━━━ EXERCISE MATERIALS ━━━

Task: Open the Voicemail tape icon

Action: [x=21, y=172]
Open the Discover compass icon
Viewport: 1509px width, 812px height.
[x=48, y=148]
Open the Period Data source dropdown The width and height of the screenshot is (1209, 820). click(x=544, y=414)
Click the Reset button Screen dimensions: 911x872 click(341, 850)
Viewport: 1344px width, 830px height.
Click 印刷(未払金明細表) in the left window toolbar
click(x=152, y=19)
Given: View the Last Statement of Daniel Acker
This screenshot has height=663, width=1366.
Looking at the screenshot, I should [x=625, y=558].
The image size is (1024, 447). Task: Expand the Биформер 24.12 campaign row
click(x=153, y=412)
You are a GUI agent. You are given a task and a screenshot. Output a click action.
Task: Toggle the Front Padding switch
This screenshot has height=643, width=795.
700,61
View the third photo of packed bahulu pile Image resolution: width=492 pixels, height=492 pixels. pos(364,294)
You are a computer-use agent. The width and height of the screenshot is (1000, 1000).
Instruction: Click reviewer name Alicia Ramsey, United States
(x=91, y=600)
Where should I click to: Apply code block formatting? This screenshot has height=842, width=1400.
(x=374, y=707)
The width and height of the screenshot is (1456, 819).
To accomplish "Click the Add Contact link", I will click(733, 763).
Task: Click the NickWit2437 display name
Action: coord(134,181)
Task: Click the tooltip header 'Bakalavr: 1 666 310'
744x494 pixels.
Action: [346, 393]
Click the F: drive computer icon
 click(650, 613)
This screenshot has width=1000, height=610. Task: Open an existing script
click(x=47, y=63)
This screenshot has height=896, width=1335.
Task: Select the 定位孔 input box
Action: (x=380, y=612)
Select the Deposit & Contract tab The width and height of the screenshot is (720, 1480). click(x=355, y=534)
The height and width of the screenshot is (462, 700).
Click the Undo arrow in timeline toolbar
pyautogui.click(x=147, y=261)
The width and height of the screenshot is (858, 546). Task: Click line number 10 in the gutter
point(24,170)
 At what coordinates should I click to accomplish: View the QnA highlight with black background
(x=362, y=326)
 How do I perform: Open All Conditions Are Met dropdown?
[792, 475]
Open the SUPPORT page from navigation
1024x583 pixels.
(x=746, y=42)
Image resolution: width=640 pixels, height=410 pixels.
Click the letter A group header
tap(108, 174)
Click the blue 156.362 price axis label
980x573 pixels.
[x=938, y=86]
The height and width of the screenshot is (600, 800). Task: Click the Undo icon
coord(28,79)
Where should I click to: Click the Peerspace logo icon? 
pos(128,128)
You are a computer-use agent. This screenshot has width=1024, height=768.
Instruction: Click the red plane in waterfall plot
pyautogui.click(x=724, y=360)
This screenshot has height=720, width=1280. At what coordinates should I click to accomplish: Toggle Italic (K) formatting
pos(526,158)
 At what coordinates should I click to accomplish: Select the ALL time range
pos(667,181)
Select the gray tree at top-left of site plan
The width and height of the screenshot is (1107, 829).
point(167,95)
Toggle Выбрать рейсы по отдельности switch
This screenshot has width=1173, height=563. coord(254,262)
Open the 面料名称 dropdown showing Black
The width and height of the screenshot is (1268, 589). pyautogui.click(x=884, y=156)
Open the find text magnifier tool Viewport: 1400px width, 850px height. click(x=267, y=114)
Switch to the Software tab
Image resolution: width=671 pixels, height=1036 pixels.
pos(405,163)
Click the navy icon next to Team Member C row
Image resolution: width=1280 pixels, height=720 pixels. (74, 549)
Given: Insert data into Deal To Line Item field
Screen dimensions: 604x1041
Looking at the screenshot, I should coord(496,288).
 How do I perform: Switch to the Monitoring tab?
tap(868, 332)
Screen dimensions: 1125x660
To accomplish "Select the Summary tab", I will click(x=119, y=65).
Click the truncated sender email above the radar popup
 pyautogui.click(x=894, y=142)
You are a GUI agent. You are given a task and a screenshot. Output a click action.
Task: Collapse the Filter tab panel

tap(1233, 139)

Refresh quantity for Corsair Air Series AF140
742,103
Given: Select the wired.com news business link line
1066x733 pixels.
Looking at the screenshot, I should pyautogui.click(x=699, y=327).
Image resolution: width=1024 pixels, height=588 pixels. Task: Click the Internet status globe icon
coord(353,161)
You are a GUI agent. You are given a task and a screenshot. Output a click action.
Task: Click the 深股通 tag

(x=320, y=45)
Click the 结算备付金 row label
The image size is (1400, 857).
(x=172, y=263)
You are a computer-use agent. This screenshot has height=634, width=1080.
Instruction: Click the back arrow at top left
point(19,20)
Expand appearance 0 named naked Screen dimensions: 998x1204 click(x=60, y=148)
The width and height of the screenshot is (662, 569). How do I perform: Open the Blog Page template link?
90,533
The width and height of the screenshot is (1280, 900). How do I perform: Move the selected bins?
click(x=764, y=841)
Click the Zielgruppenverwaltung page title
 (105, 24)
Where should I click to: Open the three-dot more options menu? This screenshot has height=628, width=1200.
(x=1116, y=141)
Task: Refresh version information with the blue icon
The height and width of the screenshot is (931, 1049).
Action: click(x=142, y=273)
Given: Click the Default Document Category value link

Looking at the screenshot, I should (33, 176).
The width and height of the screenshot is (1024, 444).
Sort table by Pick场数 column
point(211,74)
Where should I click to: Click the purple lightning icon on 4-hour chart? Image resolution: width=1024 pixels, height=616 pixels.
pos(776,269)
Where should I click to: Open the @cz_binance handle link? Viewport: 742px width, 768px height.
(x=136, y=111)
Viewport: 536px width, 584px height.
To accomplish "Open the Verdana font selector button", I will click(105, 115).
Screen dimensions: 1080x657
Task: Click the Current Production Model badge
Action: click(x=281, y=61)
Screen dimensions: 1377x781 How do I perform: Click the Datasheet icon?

━━━

> EXERCISE DESCRIPTION
Look through the data above for the string "blue" and copy every line where it appears.

> SOLUTION FOR THIS PROBLEM
Click the blue 156.362 price axis label
Task: Refresh version information with the blue icon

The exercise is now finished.